As he advanced along that line of ruined walls, the smell was worse, for his own archers and Krayth of Kilpithie’s had a habit of shooting at those who tried to collect the enemy dead—mostly to keep them from gathering up the slain horses for food—but the cover was good. He was glad of this, for his struggle with the shadow hand had left him depleted and weak, and he was putting off using a cloaking-spell for as long as possible. Once under the ramparts, he’d be able to scout a low place to toss a grapple. He was ragingly hungry, too.

Fine,
he thought, with dour humor. I’ll just buy fritters from a street vendor in the city when I get there. And again movement caught his eye, on his left, his blind side—he turned quickly to look.

Nothing.
Only a whisper of wind turning a strand of his hair against the ragged black linen of his shirt collar, and a half-heard flitter, like blown leaves.

Must have been rats.

Mustn’t it?

In the black overcast another man would have been groping with his hands. To the Wolf’s odd, colorless night vision the ruins round him were clear, shadowless, black within black within black—walls and shattered beams, furniture and siege equipment, weapons and dishes, all pulped together into a barely recognizable mass, all stinking, all rotted, all swarming with vermin. This close, he could smell the smoke and carrion of the city, the overwhelming stench of night soil dumped from the walls. Even the pools and puddles of standing water did not gleam, but looked like flat patches of blackness on black ground. Without light to reflect, the eyes of the rats did not flash.

So he saw no glint, no slip of light along metal . . . he didn’t know what it was that caught his eye. Perhaps a sound, metal scraping on stone, soft and vicious—perhaps the faint, sudden mustiness of oil.

Then it moved again, and he saw the thing clearly.

For one single, shocked second, he knew why some women screamed.

The thing was as big as the biggest dog he’d ever seen, almost the size of a man. But its body was slung low, round and flat to the ground like a monster cockroach, the knees of its four angular legs rising high above the oily black metal of its back, its arms protruding in bars of jointed metal, slipping cable, and razor-tipped, articulated claws. It resembled nothing so much as a giant spider, headless, eyeless, like a vast metal puppet frozen for a suspended instant at the lip of a defensive trench.

Then it moved.

With a yell of terror Sun Wolf sprang back over the wall behind him, fumbling for his sword even as the logical portion of his mind asked what target he should strike for on that steel carapace.

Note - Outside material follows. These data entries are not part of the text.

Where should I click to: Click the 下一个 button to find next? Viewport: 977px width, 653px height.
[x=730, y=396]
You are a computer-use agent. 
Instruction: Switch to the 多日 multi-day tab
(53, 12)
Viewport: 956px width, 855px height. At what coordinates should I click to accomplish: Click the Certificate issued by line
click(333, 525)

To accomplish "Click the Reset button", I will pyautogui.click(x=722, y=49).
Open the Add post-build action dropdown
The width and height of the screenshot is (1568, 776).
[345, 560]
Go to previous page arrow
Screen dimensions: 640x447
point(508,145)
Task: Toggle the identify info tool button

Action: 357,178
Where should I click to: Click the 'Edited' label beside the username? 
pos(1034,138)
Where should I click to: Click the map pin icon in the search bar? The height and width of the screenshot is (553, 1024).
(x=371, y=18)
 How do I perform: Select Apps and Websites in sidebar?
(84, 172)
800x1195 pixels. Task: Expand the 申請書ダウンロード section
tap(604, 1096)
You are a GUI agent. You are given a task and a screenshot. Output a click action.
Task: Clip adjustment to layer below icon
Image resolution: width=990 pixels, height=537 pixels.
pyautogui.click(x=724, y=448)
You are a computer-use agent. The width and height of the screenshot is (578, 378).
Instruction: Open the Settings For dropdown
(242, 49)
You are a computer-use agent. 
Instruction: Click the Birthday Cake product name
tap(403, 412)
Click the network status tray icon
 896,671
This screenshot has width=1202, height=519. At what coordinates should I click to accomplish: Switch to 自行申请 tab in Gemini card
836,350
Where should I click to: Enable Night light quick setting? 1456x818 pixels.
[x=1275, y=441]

The thing flung itself at him over the trampled ground of no-man’s-land, moving with blinding speed, leg cables scissoring, razored claws snatching, all its metal joints whispering with an oily hiss. He ran back toward the higher ruins at the edge of the battlefield, and it scooted after him, oblivious alike to trenches and spikes, the articulated claws of its feet cutting little crescents in the rucked earth. Don’t be stupid, he thought, it can outrun you, it’ll never tire and you will . . .  The low ruins around him offered no cover—the taller shapes of the burned-out houses seemed impossibly far away.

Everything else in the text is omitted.